At a glance
- Dr Can Van Luc is chief economist at the Bank for Investment and Development of Vietnam.
- Luc is directly involved in advising on government policy for banking and finance.
- He is passionate about ensuring more people benefit from Vietnam’s economic growth, and enhancing the financial literacy of everyday people.
By Minh Nguyen
Before heading off to work each morning, Vietnamese economist Dr Can Van Luc CPA drops off his children at the bus stop.
Those who have the four-wheel means to shuttle their children to school are in the minority in the motorbike-crazed Hanoi. It is also a far cry from Luc’s own boyhood days, when he would trek four kilometres each way to get to school.
Luc, now a government adviser and globe-trotting economist, has come a long way since the post-war days of his youth – and so has his country.
Luc’s journey also tracks the journey of Vietnam. The boy who experienced northern winters without enough clothing became an economist at Vietnam’s leading Bank for Investment and Development of Vietnam (BIDV), with stints at Harvard and the International Monetary Fund. The war-torn country that experienced food shortages in the 1980s became a darling of foreign investors that today has one of the fastest-growing economies on the planet.
As the world grapples with the pros and cons of global trade, Vietnam has turned out to be a poster child for the windfall that is possible when globalisation goes right. In addition to developing a close friendship with its erstwhile battlefield foe the US, Vietnam has lifted millions out of poverty, become a leading source of the world’s rice, coffee, clothes and smartphones, and signed trade deals left and right, to the envy of its South-East Asian peers.
Along the way Luc has had a front-row seat for the national transformation. Today he is the chief economist at the state-owned BIDV, the country’s second-biggest lender by market value. He also helps shape key state policies as a member of the government’s National Fiscal and Monetary Policy Advisory Council, which meets once a month.
━━━━
- _Tasks to perform_:
[1] Answer these questions about the profile of economist Can Van Luc:
(a) How far did Luc walk to school each way as a boy?
(b) Besides Harvard, where did Luc have a stint?
(c) How often does the National Fiscal and Monetary Policy Advisory Council meet?
[2] Extract the part of the Can Van Luc profile from "Those who have" up to and including "get to school.".
[3] Write what comes next in the profile of Vietnamese economist Can Van Luc, starting after its final sentence.

- _Records of locating words and elements_:
━━━━
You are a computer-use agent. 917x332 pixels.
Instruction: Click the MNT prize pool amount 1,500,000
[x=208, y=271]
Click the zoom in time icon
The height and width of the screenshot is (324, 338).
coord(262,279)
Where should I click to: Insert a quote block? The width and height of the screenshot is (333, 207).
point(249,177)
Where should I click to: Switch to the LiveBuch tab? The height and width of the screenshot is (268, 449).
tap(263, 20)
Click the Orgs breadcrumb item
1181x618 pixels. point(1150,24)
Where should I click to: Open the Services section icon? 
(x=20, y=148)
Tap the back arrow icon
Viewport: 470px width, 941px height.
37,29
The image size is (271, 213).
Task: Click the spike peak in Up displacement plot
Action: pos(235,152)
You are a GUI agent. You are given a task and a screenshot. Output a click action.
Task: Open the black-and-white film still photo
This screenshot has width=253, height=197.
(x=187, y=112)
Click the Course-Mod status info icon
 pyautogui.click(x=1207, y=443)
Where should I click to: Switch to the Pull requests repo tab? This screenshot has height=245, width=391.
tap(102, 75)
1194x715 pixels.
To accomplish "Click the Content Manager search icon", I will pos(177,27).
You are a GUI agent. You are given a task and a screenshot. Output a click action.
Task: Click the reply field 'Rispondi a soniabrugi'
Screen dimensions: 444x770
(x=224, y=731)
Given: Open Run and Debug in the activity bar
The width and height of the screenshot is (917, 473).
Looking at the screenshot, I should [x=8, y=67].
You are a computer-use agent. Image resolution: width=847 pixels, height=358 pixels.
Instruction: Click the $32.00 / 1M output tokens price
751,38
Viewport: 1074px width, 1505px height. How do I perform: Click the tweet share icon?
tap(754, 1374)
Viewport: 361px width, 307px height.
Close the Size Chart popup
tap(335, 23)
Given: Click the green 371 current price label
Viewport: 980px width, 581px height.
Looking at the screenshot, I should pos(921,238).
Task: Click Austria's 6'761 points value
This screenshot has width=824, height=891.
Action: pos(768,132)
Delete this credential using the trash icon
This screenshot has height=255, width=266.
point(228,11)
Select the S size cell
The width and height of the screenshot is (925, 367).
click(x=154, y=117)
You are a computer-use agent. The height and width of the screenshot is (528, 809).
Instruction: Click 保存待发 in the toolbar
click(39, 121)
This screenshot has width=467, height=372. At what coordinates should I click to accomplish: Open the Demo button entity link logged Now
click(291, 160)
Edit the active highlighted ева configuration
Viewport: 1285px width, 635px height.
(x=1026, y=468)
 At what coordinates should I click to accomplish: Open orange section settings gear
━━━━
- _Results of the tasks_:
[1]
(a) Four kilometers each way.
(b) The International Monetary Fund.
(c) Once a month.

[2]
Those who have the four-wheel means to shuttle their children to school are in the minority in the motorbike-crazed Hanoi. It is also a far cry from Luc’s own boyhood days, when he would trek four kilometres each way to get to school.

[3]
These and other roles put Luc in a prime spot to take part in some of the most important debates Vietnam is having as it stands on the cusp of its next major transformation – debates from how best to prepare for the digital economy of the 21st century, to how the country can enjoy inclusive growth to avoid the populist backlash against foreign trade seen in rich nations from the UK to the US.
“Vietnam is growing very fast,” Luc says. “We need to identify where we are now, where we want to go in 10 years’ time, whether we want to become, let’s say, a medium or high-income economy. And then, how can we do it?”
Ping pong diplomacy
Born in the crucible of war, Luc recalls the power outages and the occasional days without shoes that marked the early part of his life.
When the Vietnam War ended in 1975, the country went through an existential transition economically. Land ownership was restructured, businesses were nationalised and food rationing was common, with families lining up for their disbursals, sometimes placing a brick in line to hold their spot.
Then, as neighbouring China shifted towards capitalism under Chairman Deng Xiaoping, Vietnam moved towards a market economy under the Doi Moi reforms starting in 1986. The nation began to open up to international trade, creating opportunities like the one that befell Luc in 1999, when he went to Australia for the first time.
Even tropical Vietnam’s sultry summers did not prepare him for the 40 degree heat of Melbourne. At Monash University he underwent the rite of passage of a young man studying abroad alone, from learning to cook for himself, to homesickness, to befriending foreigners.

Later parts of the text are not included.